Text shown:
┌────────

This may a stupid question, but I'm gonna ask it anyway:
Suppose you have a pointer: Object* pointer which points at a dynamically allocated object.
class PointClass
{
Array<Object*> m_array1;
Array<Object*> m_array2;
void Delete1()
{
for (int i = 0; i < m_array1.Length; i++)
{
delete m_array1[i];
}
}
void Delete2()
{
for (int i = 0; i < m_array2.Length; i++)
{
delete m_array2[i];
}
}
}
Now, you put your pointer both in m_array1 and in m_array2.
When you try to delete the arrays, in one of them you will have a pointer which points to a deallocated space, so you can't delete it again!
I can't just assign the pointers NULL after the deletion because it wouldn't affect the pointer in the other array.
How would you solve it?
Well the simplest way would be to use a reference-counting pointer, like those available in boost::smart_ptrs.
Otherwise, you need to assign owners to the pointers - you need to decide which class will be responsible for allocating/deleting that particular pointer. If for some reason you decide that should be this class, then you could remove the duplicates from the arrays by adding all the pointers to a set before enumerating them.
If you have to share pointers in this way, something like a ref counted pointer may work well.
See this site which gives an exposé of various 'smart-pointer' techniques.
Smart Pointers
My initial answer is: Don't do that.
If you absolutely have to for some reason, you could wrap it in a smart pointer
Best solved is not passing the same pointer to both arrays. :P If you really need to, and you also need to reflect that change to all other "same" pointers, a pointer-to-pointer will do.

└────────

Data:
┌────────

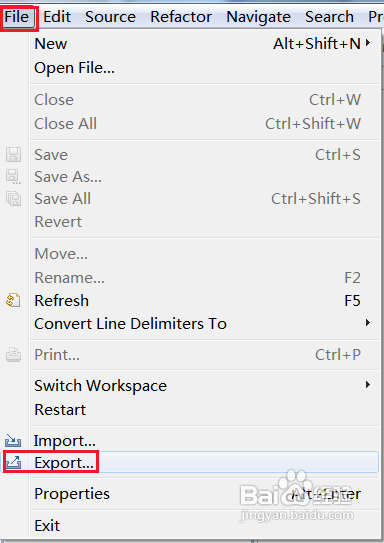
Task: Click the Refresh icon beside Refresh entry
Action: pyautogui.click(x=13, y=300)
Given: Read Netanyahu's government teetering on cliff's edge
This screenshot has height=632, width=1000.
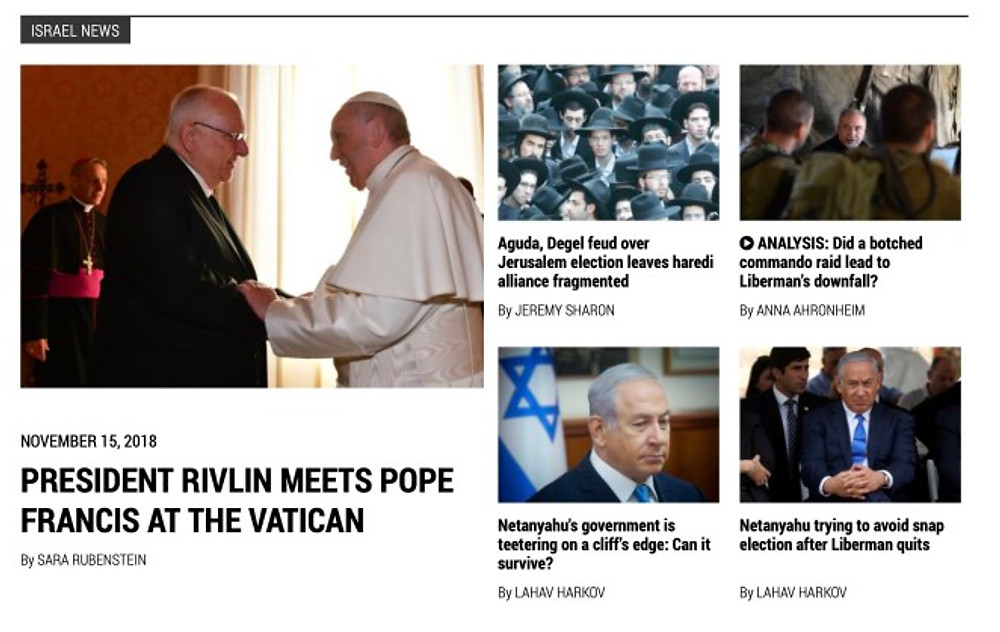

└────────

Stated task:
Answer these about the forum thread above on deleting a pointer stored in two arrays:
1. What are the two array members of PointClass called?
2. Which library is named as offering reference-counting pointers?
3. According to the last reply, what will do if a change must be reflected to all the "same" pointers?

Written response:
1. m_array1 and m_array2
2. boost::smart_ptrs
3. A pointer-to-pointer